[[ Material provided, beginning ]]

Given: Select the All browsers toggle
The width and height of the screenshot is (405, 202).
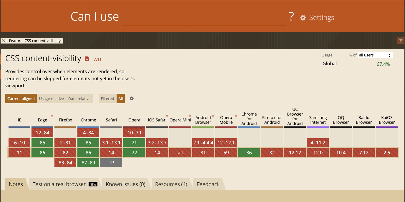Looking at the screenshot, I should pyautogui.click(x=121, y=99).
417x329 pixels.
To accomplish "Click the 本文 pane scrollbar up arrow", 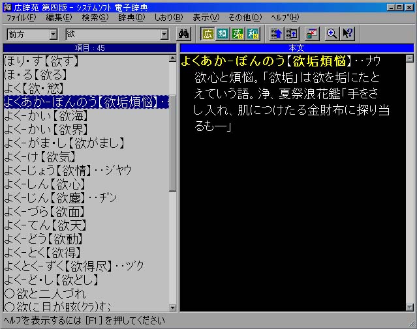I will click(410, 59).
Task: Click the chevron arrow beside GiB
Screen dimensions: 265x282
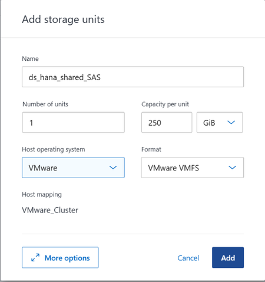Action: pos(231,123)
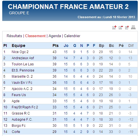Click the Bp column header
Screen dimensions: 140x136
point(101,46)
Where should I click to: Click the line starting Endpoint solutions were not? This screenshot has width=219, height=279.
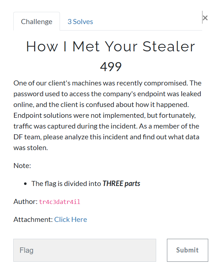pos(104,116)
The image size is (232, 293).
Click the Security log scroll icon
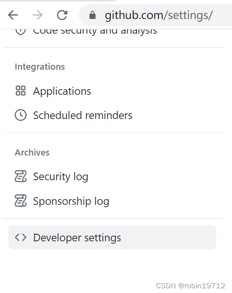coord(20,176)
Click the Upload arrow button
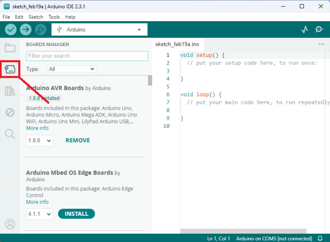The height and width of the screenshot is (242, 330). click(x=26, y=29)
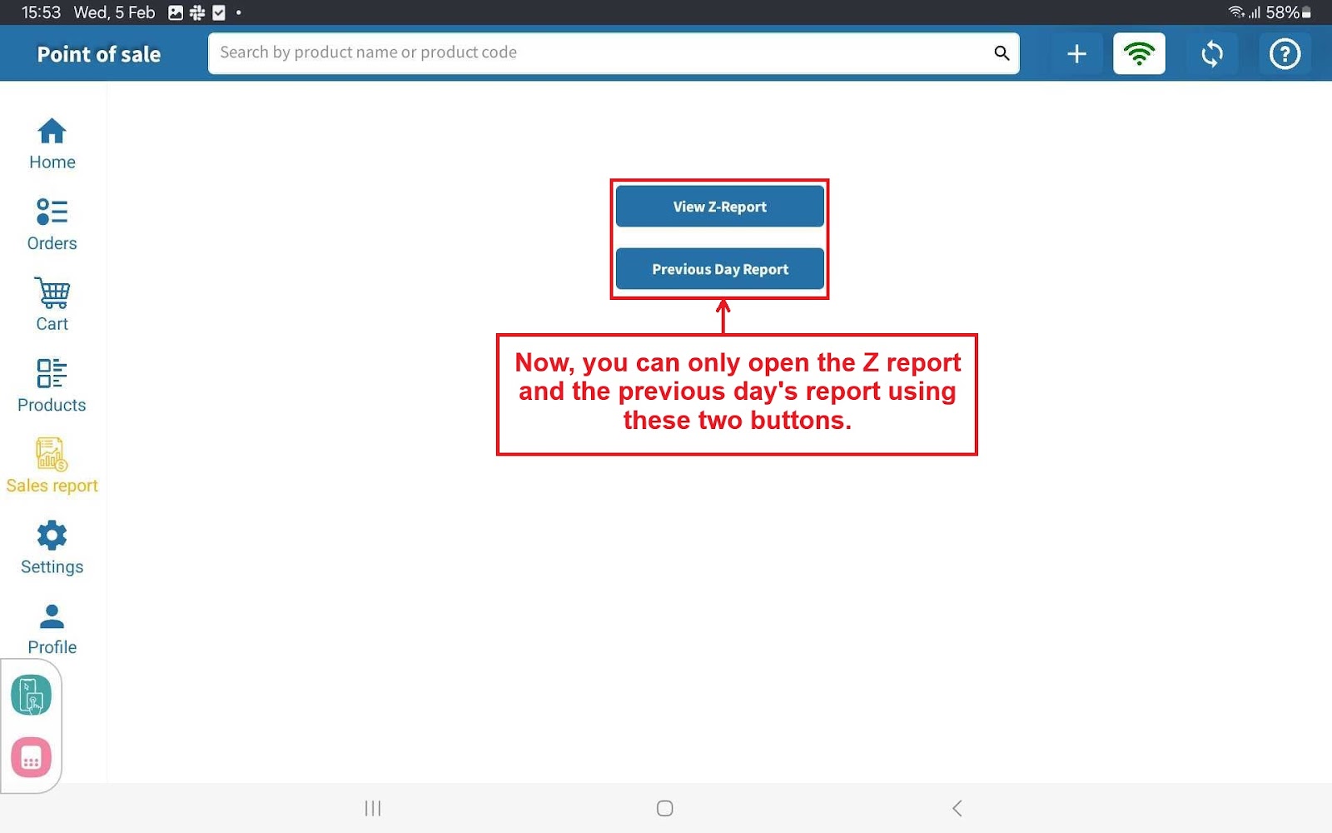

[[ Material provided, end ]]

» What the exercise asks
Nothing but the lines from the one that holds "Task: Click the chevron arrow beside GiB" through the end of the data should appear, written out exactly, without pictures.

» Response below
Task: Click the chevron arrow beside GiB
Screen dimensions: 265x282
Action: pos(231,123)
Click the Bp column header
Screen dimensions: 140x136
point(101,46)
Where should I click to: Click the line starting Endpoint solutions were not? This screenshot has width=219, height=279.
pos(104,116)
The image size is (232, 293).
Click the Security log scroll icon
coord(20,176)
Click the Upload arrow button
The height and width of the screenshot is (242, 330). click(x=26, y=29)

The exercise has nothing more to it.